[[ TEXT UNDER STUDY open ]]
SimPhon.Net

Usage-based approaches, computational modeling and
simulation studies in phonetics and phonology

Topics and Research Questions

Psycholinguistic/cognitive models; Neural models in speech production

  • How should a person’s individual differences (IDs, including attention and memory capacity) be built into models of the perception and production of acoustic detail?
  • How can we model the role attention and memory abilities play in the formation of accurate acoustic-phonetic representations in exemplars or exemplar clouds?
  • What potential do recurrent neural networks (reservoir computing) have in predicting prosodic parameters in speech production?
  • How can these networks be evaluated by integrating them e.g. in a speech synthesis platform?

Exemplar-theoretic models and alternative approaches

  • How can exemplar-theoretic models be tested in the laboratory or on large speech corpora and how can specific empirical findings feed back to computational models?
  • To what extent are episodic representations stored and transferred into long term memory?
  • When does abstraction / generalization in an exemplar-theoretic model happen?

Biomechanical/aeroacoustic models; Prosody

  • What level of detail is required in self-oscillating vocal fold models for what phonatory effect — and how can these requirements be evaluated?
  • How do such models compare to the glottal source models used in parametric speech synthesis?
  • Can the emergence of prosodic categories be modeled in a production-perception loop using optimization or genetic algorithms?
  • Is attention modulation a useful concept in modeling the emergence of prosodic (prominence) structure?
[[ TEXT UNDER STUDY closed ]]
### WHAT TO DO
- 1) List the section headings that appear under "Topics and Research Questions" in the SimPhon.Net text.
- 2) In the SimPhon.Net text, what does the abbreviation "IDs" stand for?
- 3) Write the next part of the SimPhon.Net text on phonetics and phonology research topics, beginning after its final question.
[[ GIVEN RECORDS open ]]
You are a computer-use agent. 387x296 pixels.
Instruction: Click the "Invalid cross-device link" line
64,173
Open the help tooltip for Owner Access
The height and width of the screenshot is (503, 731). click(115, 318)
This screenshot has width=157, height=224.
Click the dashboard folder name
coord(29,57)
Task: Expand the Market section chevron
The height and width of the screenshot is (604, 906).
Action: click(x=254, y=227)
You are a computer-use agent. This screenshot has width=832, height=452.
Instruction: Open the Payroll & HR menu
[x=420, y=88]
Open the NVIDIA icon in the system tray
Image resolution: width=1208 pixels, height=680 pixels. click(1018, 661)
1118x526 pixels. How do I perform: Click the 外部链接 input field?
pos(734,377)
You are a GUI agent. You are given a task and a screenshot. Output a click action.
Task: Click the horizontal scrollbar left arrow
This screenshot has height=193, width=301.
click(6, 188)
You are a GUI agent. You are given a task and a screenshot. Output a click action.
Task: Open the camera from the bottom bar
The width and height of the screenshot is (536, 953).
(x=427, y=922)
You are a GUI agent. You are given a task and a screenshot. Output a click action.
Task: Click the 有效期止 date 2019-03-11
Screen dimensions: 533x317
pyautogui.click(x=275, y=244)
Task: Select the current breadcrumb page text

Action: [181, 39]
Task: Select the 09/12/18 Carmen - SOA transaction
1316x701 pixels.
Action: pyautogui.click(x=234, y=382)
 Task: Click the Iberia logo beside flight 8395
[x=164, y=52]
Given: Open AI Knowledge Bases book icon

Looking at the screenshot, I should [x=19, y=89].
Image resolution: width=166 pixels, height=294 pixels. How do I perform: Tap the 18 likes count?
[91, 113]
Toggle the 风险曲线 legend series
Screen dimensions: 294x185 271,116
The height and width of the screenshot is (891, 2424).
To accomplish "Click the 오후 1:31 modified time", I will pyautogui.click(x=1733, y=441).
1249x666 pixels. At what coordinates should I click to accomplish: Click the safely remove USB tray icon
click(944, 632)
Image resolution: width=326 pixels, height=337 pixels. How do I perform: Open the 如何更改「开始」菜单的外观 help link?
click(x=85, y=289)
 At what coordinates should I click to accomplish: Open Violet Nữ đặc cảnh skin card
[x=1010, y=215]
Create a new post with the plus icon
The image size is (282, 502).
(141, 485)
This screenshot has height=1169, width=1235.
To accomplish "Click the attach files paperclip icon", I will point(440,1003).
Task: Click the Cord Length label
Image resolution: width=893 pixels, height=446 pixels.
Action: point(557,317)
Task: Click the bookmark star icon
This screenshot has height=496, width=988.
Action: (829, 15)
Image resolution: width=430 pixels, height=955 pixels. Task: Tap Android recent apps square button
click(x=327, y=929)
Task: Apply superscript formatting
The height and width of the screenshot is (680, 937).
[[ GIVEN RECORDS closed ]]
### YOUR RESPONSES
- 1)
Psycholinguistic/cognitive models; Neural models in speech production
Exemplar-theoretic models and alternative approaches
Biomechanical/aeroacoustic models; Prosody

- 2) Individual differences.

- 3)
  • Can major prosodic constituents be modeled as emerging from lower level prosodic constituents and morphological boundaries?

Speech segmentation models

  • How is segmentation of new languages biased by native language knowledge?
  • What level of abstraction is optimal for exploitation of transition probabilities, e.g., individual phones vs broad classes or syllables?
  • How are multiple segmentation cues integrated?
  • How can the above questions be addressed in a machine learning framework: How far does the language of the training material influence segmentation and optimal feature selection?

Model comparison and integration

  • What can given computational models explain, where do they fail?
  • How does naïve discriminative learning compare to exemplar theory in modeling speech production and perception?
  • How can computational models be integrated such that a broader range of phenomena or processes is covered as compared to the coverage of the individual models?
  • How can the behavior of physiological models inform higher-level neural network models of speech production?
  • How can models of speech segmentation and prosody be integrated?